===== Provided passage

Friday, August 17, 2007
I am studying birdsong.
Walking in the evenings I pass an apple tree, which often bursts into song as I approach. I’ve heard birdsong described before as “liquid” and that, I now know, is because it is often the only word possible to describe the sense of the sound in the air. It is like being in water, where all is flowing circles and curves, where all is continuous movement, where that pouring slow wave of sound has an organic, sensuous, rounded crest and the trickles and gurgles and races of it fill the air like bell-notes without the clamor and hard edges of metal. Think of a sweet cake batter, so smooth it shines, being poured from bowl to pan—think of heavy cream rippling sinuously into a basin. This birdsong is like that—the individual notes eliding one into the next so there is never quite complete silence between them, the individual notes sounding round and full and big in the heavy summer evening air, yet not heavy—they rise, not fall—they float, round, through the dusk.
Each night I look in vain for the singer. It is as if the tree itself is singing to us as we walk by, Tessa and I. I hear the droning percussive voices of insects in the grass, the occasional out-of-tune-banjo twang of frogs in the pond across the way, other birds calling in the stand of trees just across the clearing. But nearest me, and sweetest, is this amazing evening song.

==========

- [Work to complete]:
A. Summarize the birdsong entry in two sentences.
B. Transcribe the birdsong entry, starting with "Each night I" and going on through "amazing evening song.".
C. Go on with the birdsong entry from the point where it stops.
This data plays no part in the work on the birdsong entry.

===== Data segment

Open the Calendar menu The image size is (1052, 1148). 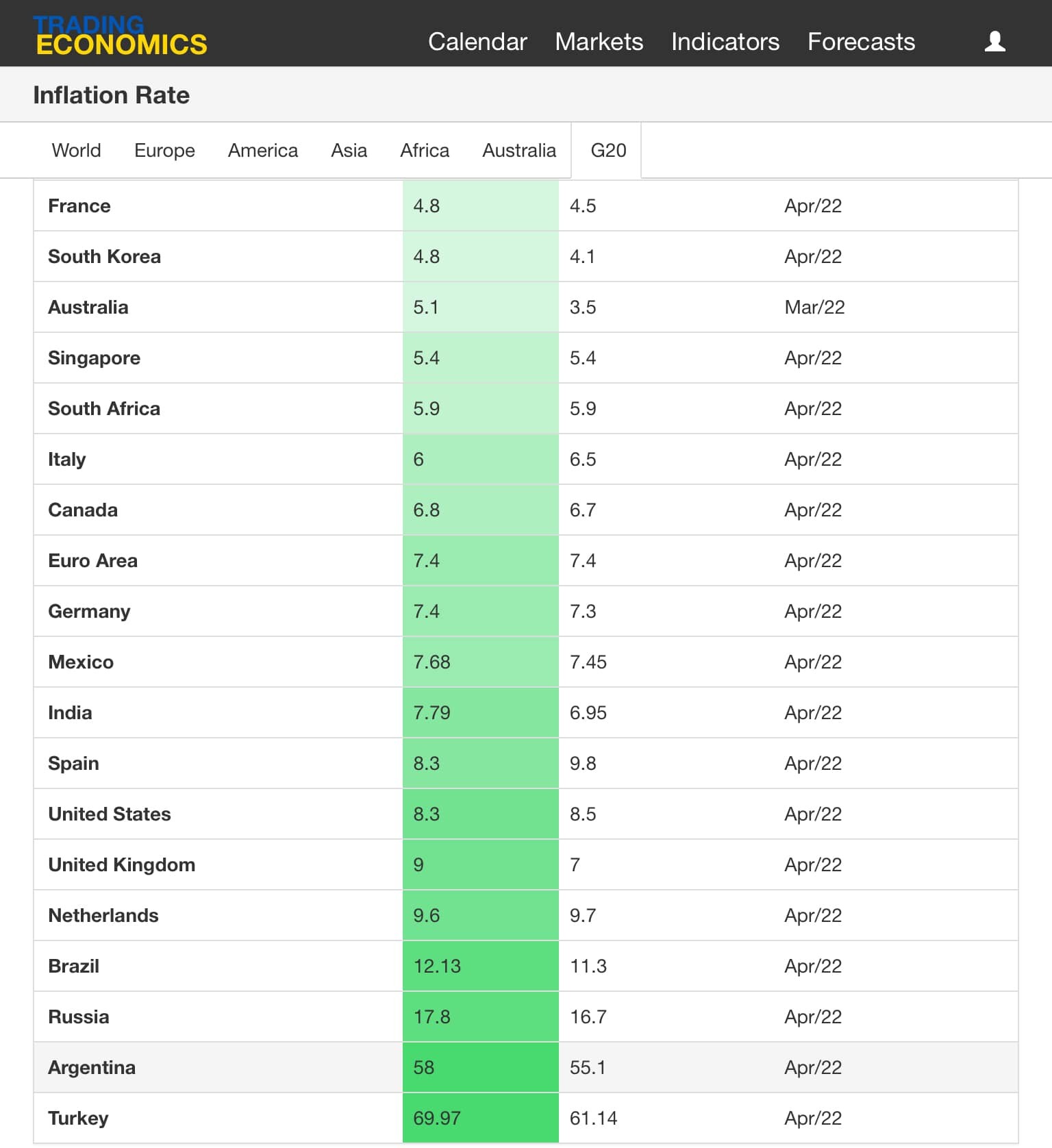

==========

- [The responses]:
A. On evening walks, the writer passes an apple tree whose birdsong seems liquid, its round, full notes flowing into one another and floating through the dusk. The singer is never seen, and among the insects, frogs and other birds, this song from the tree is the nearest and sweetest.

B.
Each night I look in vain for the singer. It is as if the tree itself is singing to us as we walk by, Tessa and I. I hear the droning percussive voices of insects in the grass, the occasional out-of-tune-banjo twang of frogs in the pond across the way, other birds calling in the stand of trees just across the clearing. But nearest me, and sweetest, is this amazing evening song.

C.
Tonight—with some patience and luck—I did see the singer. I have been looking, I realize, for a large bird—thinking that such a full and voluptuous song must come from a large throat, something sturdy and heavy on the branch. But what I saw was the merest handful of feathers and beating heart and bright eyes—brown, almost dull—a wisping flitting fast moving house wren, who came down out of her tree to show herself on the white board fence before flying off into the hedgerow.
A wren. I was so pleased to have put a name to this voice, to have grown that tiny much more familiar with my world, to be able to wake, or sleep, hearing that liquid song and know who is singing. And I am pleased, too, for the reminder that it is the size of the spirit that determines the size of the song and that the body has nothing whatsoever to do with it—that spirit cannot be measured by any yardstick of earth, by material lengths and weights, but is rather tallied up in some heavenly way. Much the same way water is able to outlast and outwear the hardest of any stone, the spirit must have its own rules of shape and size. I am reminded to listen to its message before, or instead of, wrapping it up in my own preconceived and mismanaged notions of body.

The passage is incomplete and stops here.